Treatment of Garden and Ornamental Plants with Fenugreek Extract

[0030] The extract prepared in Example 1 above is sprayed on the following plants, and the resistance of different plants to different parasites is tested. By way of example, there are obtained very significant effects during preventive and curative treatments on: melon/oidium; melon/bacteriose; melon/Thrips; melon/aleurodes; grapevine/oidium; grapevine/mildew . . . etc . . .

[0031] These treated plants are compared with untreated plants. In the case of preventive treatment, the treated plants are less or not attacked by parasites (contrary to the untreated plants), if the treatment is regularly repeated. In the case of curative treatment, the treated plants see the symptoms of the infections decrease at the beginning of several days after the first treatment with fenugreek extract. The treatment can take place on young plants, on cuttings or on adult plants, in fact no matter what the vegetative stage of the plants.

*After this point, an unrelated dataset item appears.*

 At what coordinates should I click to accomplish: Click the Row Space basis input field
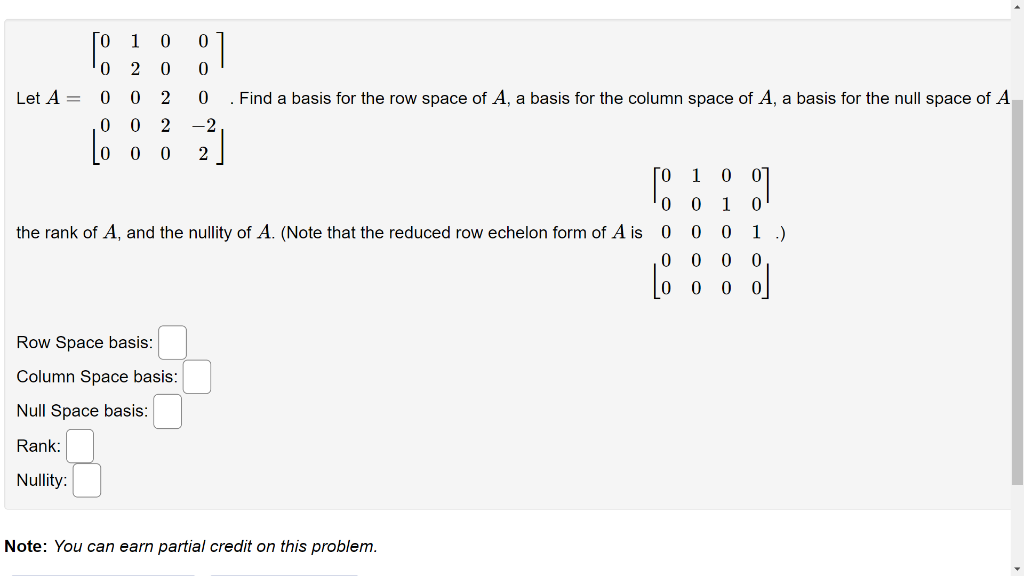pos(171,342)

[0032] There has also been observed an anti-insect effect of the treatment according to the invention.

Claims

1. Process for combating pathogenic agents of agronomically useful plants with the use of an eliciter product, characterized in that the eliciter product comprises at least one eliciter molecule of extracts of seeds of Trigonella foenum graecum.

2. Process according to claim 1, characterized in that the application is carried out in the young vegetative stage and/or in the adult vegetative stage.

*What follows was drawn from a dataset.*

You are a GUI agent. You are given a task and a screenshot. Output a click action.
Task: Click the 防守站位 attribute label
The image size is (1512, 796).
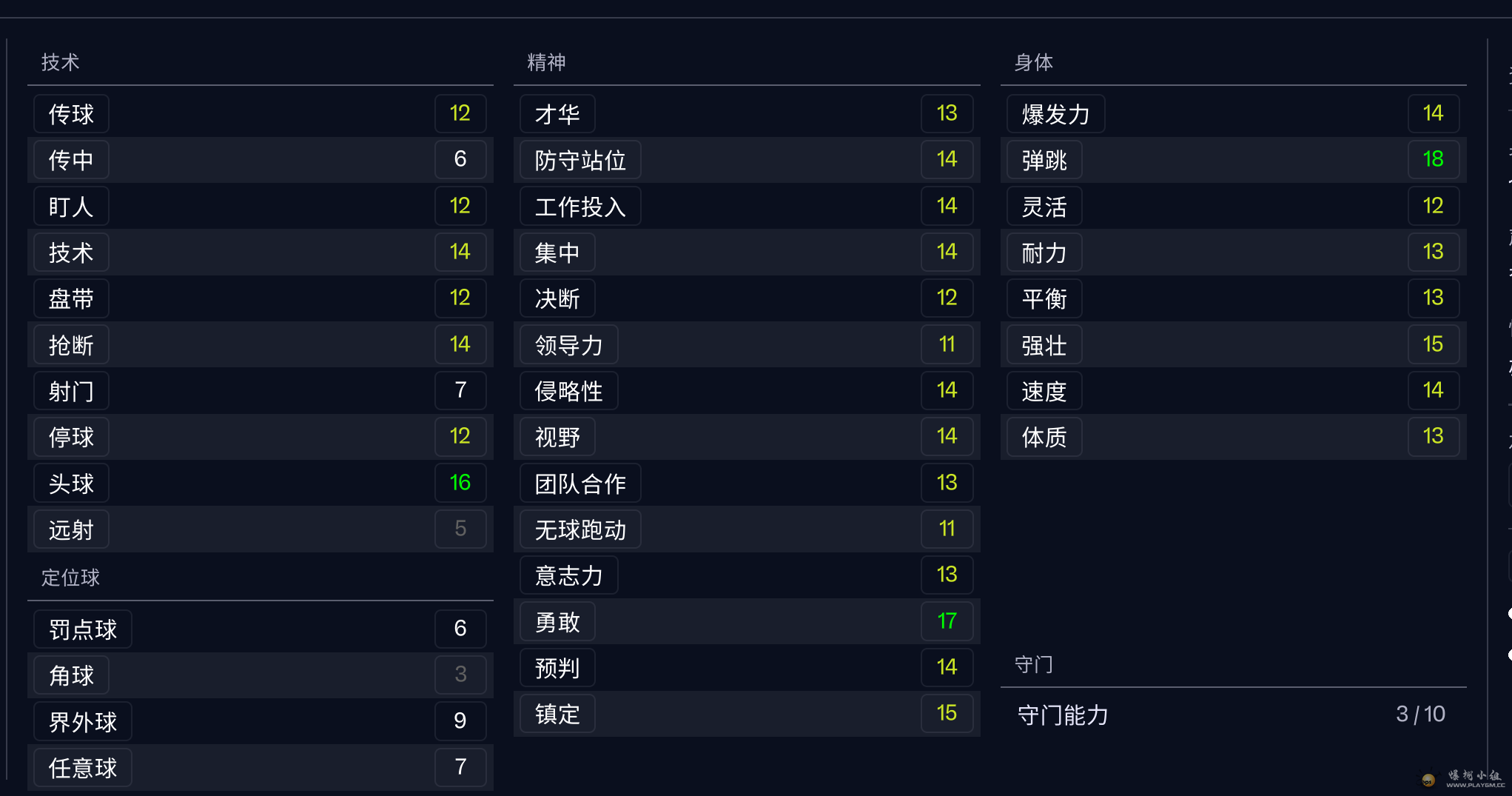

3. Process according to claim 1, characterized in that the eliciter extract has the effect of combating pathogenic agents and all sorts of parasites of plants when it is used preventively against the infection of plants, and in a curative way.

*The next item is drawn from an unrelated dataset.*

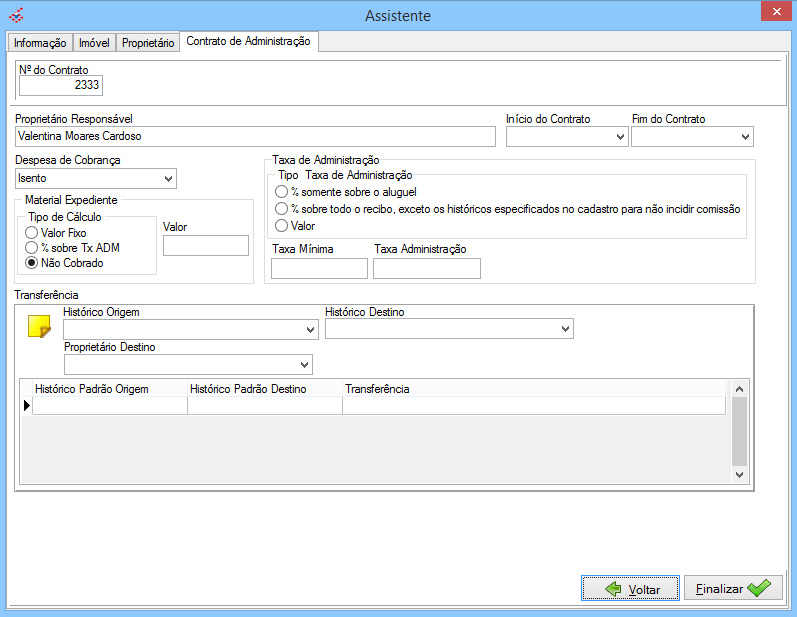Open the Imóvel tab
The width and height of the screenshot is (797, 617).
94,43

4. Process according to claim 1 or 2, characterized in that the application is carried out at repeated time intervals, as often as necessary, for example every 10 days or 15 days. The plants bear the repetition of the treatments by the eliciter and the defense mechanisms are stimulated on each treatment.

5. New eliciter for practicing the process according to claims 2, 3 and 4, characterized in that it comprises at least one eliciter molecule from extracts of seeds of Trigonella foenum graecum.

6. New eliciter according to claim 5 characterized in that it is constituted by an extract of seeds of Trigonella foenum graecum comprising at least two eliciting molecules of which one is greater than 30,000 Dalton and the other less than 30,000 Dalton.

7. Process for preparation of the new eliciter according to claim 6, consisting in crushing the seeds, separating the cotyledon and germ fraction from the tegument and mucilage fraction, mixing the cotyledon and germ fraction with water, and carrying out the extraction of the components of the active eliciter with the water at a moderate temperature, with agitation.

8. Process according to claim 7, characterized in that the extraction is carried out preferably in a composition containing 10% by weight of cotyledon and endosperm fraction and 90% by weight of water. The extraction temperature is preferably in the range of ambient temperature (about 25° C.) to about 100° C.

9. Process according to claims 7 and 8 characterized in that after the separation phase of the cotyledon and germ fraction, its aqueous treatment and extraction, the eliciter product is dehydrated.